Provided data
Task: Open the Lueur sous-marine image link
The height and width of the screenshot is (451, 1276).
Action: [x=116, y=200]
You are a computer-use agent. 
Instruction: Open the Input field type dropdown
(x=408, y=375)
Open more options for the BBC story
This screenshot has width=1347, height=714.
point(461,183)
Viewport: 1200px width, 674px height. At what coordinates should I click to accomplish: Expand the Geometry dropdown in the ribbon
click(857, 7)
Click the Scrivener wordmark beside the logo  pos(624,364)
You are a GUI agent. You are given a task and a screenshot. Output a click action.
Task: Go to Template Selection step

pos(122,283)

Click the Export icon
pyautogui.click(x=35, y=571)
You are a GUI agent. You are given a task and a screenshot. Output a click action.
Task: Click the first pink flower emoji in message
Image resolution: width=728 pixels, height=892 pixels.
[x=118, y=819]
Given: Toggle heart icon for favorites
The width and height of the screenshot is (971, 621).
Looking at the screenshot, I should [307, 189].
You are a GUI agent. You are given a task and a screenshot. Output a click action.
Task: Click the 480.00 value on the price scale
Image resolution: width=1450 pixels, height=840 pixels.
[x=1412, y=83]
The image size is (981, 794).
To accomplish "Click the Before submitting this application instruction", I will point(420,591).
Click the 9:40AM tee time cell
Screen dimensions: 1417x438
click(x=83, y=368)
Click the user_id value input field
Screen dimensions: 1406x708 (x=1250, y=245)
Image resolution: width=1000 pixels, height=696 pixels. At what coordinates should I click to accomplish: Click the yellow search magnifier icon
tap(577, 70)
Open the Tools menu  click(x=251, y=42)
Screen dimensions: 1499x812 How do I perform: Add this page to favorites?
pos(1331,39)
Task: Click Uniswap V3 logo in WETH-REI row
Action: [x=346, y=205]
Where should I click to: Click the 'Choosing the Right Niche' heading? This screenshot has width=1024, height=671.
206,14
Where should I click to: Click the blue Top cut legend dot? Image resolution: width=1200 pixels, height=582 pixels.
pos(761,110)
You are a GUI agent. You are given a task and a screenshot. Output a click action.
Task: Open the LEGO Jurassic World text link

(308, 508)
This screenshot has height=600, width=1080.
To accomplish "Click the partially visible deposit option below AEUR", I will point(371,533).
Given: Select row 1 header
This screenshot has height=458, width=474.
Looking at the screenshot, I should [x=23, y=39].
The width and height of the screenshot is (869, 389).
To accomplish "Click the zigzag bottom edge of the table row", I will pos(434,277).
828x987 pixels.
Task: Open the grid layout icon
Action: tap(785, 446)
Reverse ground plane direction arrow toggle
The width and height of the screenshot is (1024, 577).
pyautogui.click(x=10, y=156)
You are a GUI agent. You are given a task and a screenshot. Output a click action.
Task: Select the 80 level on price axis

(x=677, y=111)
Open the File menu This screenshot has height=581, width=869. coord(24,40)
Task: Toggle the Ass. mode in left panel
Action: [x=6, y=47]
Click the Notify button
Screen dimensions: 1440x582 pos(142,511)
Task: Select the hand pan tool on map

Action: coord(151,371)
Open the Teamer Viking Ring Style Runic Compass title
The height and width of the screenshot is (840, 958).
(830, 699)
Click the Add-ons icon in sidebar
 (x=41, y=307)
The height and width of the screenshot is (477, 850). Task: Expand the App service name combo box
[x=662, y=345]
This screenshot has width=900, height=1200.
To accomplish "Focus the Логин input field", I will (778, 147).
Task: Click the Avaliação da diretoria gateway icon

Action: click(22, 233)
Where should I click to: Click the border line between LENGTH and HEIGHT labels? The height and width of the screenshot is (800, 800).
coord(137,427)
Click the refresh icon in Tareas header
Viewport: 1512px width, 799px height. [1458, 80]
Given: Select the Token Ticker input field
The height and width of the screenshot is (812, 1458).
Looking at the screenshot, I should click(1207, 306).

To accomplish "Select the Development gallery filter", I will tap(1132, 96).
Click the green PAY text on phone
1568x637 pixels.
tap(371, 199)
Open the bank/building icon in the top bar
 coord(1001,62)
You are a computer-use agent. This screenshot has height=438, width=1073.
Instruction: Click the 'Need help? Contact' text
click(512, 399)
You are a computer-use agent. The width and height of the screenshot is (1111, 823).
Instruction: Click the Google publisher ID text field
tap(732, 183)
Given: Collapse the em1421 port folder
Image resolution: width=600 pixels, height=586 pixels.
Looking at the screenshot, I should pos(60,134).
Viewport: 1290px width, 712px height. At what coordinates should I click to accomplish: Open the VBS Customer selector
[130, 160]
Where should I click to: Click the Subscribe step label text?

Task details
Give only the lines from the one holding "This screenshot has height=600, width=1080." through the one holding "The width and height of the screenshot is (869, 389).", each restated exactly as it appears above.

Result for this task
This screenshot has height=600, width=1080.
To accomplish "Click the partially visible deposit option below AEUR", I will point(371,533).
Given: Select row 1 header
This screenshot has height=458, width=474.
Looking at the screenshot, I should [x=23, y=39].
The width and height of the screenshot is (869, 389).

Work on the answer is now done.